Perhaps the greatest difficulty in completing SFTR reports lies in the amount and type of data firms will need to gather. There are over 140 reportable fields in total, including a significant number of reference data fields. The latter will need to be gathered from diverse sources, e.g. industry bodies, ratings agencies and index providers. This information will also need to be normalised, enriched and mapped into the form required by SFTR.

Although firms need to press on with preparations for SFTR, they are hampered somewhat by the fact that they are still waiting for ESMA’s final version of its Guidelines on Reporting under SFTR – due in Q4 of 2019. As a result of the wait, clarity is lacking in a number of areas. Take, for example, the requirement that counterparties to an SFT report on the quality of the security or collateral involved. Typically, such quality assessments are obtained via ratings agencies but this, of course, has a cost. At present, regulators appear to be suggesting that counterparties, as an alternative, could agree on the quality of a security between themselves. Some market participants, however, fear that this approach is not going to be viable.

A parallel issue relates to the reporting of security or collateral type. Where an SFT pertains to an equity firms must report on whether it belongs to a main index or not. Unfortunately, ESMA has not stated which indices constitute main ones, instead saying that it will adopt FSB standards. As the FSB has not yet clarified the situation either, the answer to this question remains unclear. It should also be noted that as the index constituents come at a cost, some in the industry have suggested that if the FSB wants this derived classification, it should publish the list constituents itself, in order to avoid burdening the sector with added reporting overheads.

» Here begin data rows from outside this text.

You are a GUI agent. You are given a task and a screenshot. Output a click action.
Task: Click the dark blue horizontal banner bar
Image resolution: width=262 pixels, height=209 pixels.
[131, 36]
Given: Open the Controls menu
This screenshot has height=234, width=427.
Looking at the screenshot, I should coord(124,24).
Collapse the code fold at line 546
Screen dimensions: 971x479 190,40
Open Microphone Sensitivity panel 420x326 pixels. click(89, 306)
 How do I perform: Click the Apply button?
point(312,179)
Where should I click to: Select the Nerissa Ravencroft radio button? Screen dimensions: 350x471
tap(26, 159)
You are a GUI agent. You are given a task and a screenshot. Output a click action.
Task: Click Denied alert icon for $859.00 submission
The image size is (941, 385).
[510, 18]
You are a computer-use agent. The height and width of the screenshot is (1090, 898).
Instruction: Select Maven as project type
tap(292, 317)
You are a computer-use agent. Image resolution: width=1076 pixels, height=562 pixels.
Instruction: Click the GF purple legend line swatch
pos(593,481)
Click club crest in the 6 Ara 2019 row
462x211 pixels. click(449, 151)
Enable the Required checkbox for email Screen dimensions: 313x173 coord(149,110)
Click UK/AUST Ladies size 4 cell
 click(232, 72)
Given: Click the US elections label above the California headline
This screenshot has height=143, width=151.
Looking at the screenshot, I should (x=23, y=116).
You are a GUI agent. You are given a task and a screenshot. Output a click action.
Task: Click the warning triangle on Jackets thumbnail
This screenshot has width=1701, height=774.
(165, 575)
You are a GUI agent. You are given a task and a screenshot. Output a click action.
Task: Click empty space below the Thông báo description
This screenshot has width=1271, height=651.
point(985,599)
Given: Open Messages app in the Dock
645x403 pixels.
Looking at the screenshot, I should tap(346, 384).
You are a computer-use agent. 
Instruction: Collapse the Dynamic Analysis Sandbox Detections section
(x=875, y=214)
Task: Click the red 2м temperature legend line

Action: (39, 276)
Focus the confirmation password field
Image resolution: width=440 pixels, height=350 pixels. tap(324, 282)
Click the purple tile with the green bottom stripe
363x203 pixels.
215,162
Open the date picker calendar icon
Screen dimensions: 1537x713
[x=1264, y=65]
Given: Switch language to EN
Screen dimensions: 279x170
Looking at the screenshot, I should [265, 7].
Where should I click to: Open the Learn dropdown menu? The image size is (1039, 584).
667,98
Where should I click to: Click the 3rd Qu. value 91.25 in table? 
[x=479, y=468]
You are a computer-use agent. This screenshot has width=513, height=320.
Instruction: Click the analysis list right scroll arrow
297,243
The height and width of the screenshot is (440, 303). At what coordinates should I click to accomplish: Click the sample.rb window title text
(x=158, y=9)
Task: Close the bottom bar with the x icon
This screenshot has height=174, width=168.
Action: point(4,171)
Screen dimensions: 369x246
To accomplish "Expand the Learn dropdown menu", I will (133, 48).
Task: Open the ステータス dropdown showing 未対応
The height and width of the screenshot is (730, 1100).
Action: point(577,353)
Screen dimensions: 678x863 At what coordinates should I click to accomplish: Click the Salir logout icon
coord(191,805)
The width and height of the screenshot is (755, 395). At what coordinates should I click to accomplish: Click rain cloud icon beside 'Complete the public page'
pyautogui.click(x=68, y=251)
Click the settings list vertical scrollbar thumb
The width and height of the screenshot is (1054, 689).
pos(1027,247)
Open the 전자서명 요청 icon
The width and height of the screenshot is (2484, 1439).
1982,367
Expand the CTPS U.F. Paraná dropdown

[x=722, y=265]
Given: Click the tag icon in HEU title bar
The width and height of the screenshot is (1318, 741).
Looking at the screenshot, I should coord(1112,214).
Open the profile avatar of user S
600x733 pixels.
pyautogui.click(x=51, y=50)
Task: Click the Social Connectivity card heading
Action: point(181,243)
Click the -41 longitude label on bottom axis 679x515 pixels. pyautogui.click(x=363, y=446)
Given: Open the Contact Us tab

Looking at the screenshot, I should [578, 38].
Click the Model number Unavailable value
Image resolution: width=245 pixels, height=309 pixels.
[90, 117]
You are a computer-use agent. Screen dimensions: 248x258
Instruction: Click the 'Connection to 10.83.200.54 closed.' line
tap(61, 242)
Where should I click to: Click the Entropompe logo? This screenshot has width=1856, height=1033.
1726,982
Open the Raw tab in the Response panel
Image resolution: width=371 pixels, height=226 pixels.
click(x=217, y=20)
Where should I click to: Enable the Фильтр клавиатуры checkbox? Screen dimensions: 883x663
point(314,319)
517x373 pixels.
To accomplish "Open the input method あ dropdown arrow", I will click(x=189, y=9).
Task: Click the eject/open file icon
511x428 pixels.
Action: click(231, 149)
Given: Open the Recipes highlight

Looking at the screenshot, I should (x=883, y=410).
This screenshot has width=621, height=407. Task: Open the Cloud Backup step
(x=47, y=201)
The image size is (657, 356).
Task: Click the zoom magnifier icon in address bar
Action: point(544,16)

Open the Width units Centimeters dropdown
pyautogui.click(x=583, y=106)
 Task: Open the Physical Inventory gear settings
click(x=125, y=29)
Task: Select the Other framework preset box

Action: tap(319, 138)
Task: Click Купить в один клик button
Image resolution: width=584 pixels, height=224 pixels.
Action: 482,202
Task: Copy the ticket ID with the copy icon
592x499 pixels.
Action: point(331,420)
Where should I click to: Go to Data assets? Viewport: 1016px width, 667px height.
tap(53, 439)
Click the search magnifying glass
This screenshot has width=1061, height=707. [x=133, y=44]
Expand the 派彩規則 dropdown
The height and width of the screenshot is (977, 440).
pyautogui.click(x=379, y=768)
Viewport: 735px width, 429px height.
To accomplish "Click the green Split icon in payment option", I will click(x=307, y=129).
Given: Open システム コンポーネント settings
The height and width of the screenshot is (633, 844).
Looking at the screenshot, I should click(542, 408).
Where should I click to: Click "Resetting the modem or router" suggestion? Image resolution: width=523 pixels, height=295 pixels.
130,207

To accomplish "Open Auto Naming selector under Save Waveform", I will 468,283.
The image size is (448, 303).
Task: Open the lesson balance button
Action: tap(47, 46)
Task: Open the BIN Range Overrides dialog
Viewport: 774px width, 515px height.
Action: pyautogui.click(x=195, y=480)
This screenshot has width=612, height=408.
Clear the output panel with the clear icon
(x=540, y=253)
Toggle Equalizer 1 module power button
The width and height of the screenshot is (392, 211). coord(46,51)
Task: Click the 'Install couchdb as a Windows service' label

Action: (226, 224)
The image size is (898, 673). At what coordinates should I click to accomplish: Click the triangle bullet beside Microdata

Another trouble spot is the need to provide a legal entity identifier (LEI) for the issuer of a security or collateral. Where the SFT concerns a European issuer, the matter is straightforward. The global LEI system has still not been broadly adopted, however, and so an issuer from outside the EU may simply not have an LEI. But what alternative will satisfy authorities if no LEI can be produced?

In conclusion, although ESMA’s reporting guidelines have yet to be fully finalised, proactive firms will be planning carefully how best to meet SFTR reporting obligations. To assist companies to comply with these demands, the SmartStream RDU has launched an SFTR instrument reference data service.

So how does the RDU SFTR instrument reference data service work? In order to provide users with an accurate, comprehensive and easy-to-access means of obtaining the information they need, the RDU acquires instrument reference data from a broad range of industry sources, including ESMA, ANNA, GLEIF, ISO, ratings agencies and index providers. It then normalises, enriches and maps this information into the format required by SFTR and makes it available via a simple, cloud-based API. The service takes away the complexity of sourcing and deriving the reference data needed to fulfil SFTR reporting obligations, thereby freeing firms to concentrate on building their businesses and establishing an efficient SFT workflow.